Have you ever seen a walking suit of armor? What about a mechanical man
delivering packages? Or even statues that seem alive!

Then you have seen a golem!

(An illustration accompanies the text -- a clockwork golem of modern
design, shaped roughly like a human wearing a tailored uniform. It carries
a satchel of packages across its back.)

Golems are our special servants. Mages make them in magical workshops.
Making golems is very hard, so there are not as many as people would like.
But they last for a long, long time. Some golems are so old that your
great-great-grandparents may have owned them!

We have golems to do hard work that is unsafe for people or animals to do.
They don't get tired or hungry. And if they are broken, they do not feel
pain.

Do not worry, though. We can always fix our golem friends!

(A watercolor image shows a sturdy stone golem carrying an enormous block
of stone. A smiling human figure, half its height, stands nearby, 
directing it.)

Some kinds of golems are made to protect people. They guard homes and
government offices. Many ancient tombs have golems to keep out bad people
that want steal from graves.

In ancient times there were even golems that fought in battles. With golems
on the front lines, fewer people got hurt.

(A full page watercolor painting of a Quelese battle golem is shown,
looking very much like an armored man with a peculiar helmet, with a green
glowing orb instead of a face or slit. It stands at attention, its claws
extended at its sides. Behind it is an indistinct mass that is intended to
represent rows of other golems lined up behind it.)

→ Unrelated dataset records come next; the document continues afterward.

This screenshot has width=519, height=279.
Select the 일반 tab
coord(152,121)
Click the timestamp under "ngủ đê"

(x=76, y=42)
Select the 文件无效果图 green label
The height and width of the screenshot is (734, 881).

Even though golems are not alive and do not have feelings, we should still
treat them with respect. After all, we do not smash our bowls on the floor
when we are done eating! A craftsman worked hard to make it, and we can use
it again.

(Another full-page illustration shows a simple clay golem picking up toys
in a child's room. A little girl and a little boy caper about it,
apparently throwing toys in its path to force it to keep working.)

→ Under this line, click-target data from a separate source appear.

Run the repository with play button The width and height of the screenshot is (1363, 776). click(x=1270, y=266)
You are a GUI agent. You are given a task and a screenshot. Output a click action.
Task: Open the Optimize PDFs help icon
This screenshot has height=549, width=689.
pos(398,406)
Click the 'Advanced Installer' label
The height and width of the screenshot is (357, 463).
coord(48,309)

Just like your toys, you should take care of your golem. Help keep it clean
and shiny. Do not make messes just so it has to clean them up. Do not hit
them or drop things on them. It may not be a person, but it is still a
servant and should not be mistreated. You would not be mean to your nanny
or the doorman, would you?

Golems have been our friends for a long time. They are our special
servants.

(The book ends with a painting of a hulking iron golem, patiently carrying
packages for a happy, well-dressed couple and their two children.)